Well-known vulnerability in private keys likely exploited in $160M Wintermute hack

Blockchain cybersecurity company Certik has said a vulnerable private key was attacked in the Wintermute hack. A vulnerability in private keys generated by the Profanity app was likely exploited. The vulnerability has been known since at least January.

The U.K.-based algorithmic crypto market maker announced the hack on Tuesday and said over-the-counter and centralized finance operations were not affected. About $162.5 million worth of cryptocurrencies were taken. “We are solvent with twice over that amount in equity left,” Wintermute CEO Evgeny Gaevoy said in a tweet.

Certik said in a blog post that the hack was due to a leaked or brute-forced private key, and not a smart contract vulnerability:

“The exploiter used a privileged function with the private key leak to specify that the swap contract was the attacker controlled contract.”

The company added that a vulnerability in the popular Profanity vanity address generator was probably at fault in the hack.

Certik noted that decentralized exchange 1inch Network disclosed the apparent Profanity vulnerability in a Sept. 13 blogpost and subsequent warning on Twitter. 1inch users spotted the vulnerability after a suspicious airdrop took place in June. 1inch said on its blog:

“Profanity is one of the most popular tools due to its high efficiency. Sadly, that could only mean that most of the Profanity wallets were secretly hacked.”

The vulnerability was blamed for the hacking of $3.3 million on Sept. 13. GitHub users spotted the issue in January 2022, leading the developer to abandon the project and then archive it on Sept. 15.
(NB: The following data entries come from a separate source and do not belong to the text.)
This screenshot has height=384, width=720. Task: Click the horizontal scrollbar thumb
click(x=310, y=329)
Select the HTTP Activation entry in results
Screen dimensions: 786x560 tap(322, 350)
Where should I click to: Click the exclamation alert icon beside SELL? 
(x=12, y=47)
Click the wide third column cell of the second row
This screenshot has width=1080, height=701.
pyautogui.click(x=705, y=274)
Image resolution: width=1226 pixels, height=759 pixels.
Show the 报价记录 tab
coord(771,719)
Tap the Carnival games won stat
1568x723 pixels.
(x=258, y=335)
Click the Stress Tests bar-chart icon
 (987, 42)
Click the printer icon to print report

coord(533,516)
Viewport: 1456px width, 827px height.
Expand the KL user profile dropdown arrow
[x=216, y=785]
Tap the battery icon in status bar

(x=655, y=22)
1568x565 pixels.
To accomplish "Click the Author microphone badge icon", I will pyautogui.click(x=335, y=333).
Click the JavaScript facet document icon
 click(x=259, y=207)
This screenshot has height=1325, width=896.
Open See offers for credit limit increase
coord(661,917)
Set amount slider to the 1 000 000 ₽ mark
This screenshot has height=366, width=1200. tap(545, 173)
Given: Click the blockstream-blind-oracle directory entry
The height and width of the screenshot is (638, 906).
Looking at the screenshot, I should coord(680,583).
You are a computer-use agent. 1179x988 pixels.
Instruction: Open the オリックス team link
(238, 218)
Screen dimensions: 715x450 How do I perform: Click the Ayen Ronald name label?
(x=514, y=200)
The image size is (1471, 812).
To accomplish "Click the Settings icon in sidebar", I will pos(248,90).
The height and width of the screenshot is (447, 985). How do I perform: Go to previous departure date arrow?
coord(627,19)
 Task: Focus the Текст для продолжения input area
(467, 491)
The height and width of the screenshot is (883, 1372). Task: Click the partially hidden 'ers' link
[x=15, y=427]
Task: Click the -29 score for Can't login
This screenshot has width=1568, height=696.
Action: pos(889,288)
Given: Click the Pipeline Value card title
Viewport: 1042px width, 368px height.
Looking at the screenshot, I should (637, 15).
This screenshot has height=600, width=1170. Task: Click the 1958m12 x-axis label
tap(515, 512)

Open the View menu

A private key is derived from a user’s seed phrase, which is a list of 12–24 words associated with a wallet that allows a user to recover the cryptocurrency in a wallet, even if the wallet is lost or deleted.

Related: Polygon CSO blames Web2 security gaps for recent spate of hacks

According to Certik, around $273.9 million has been lost this year due to compromised private keys, making the method “one of the largest attack vectors.” The Wintermute attack is by far the largest, with the Harmony Protocol hack in June coming in second at $97 million.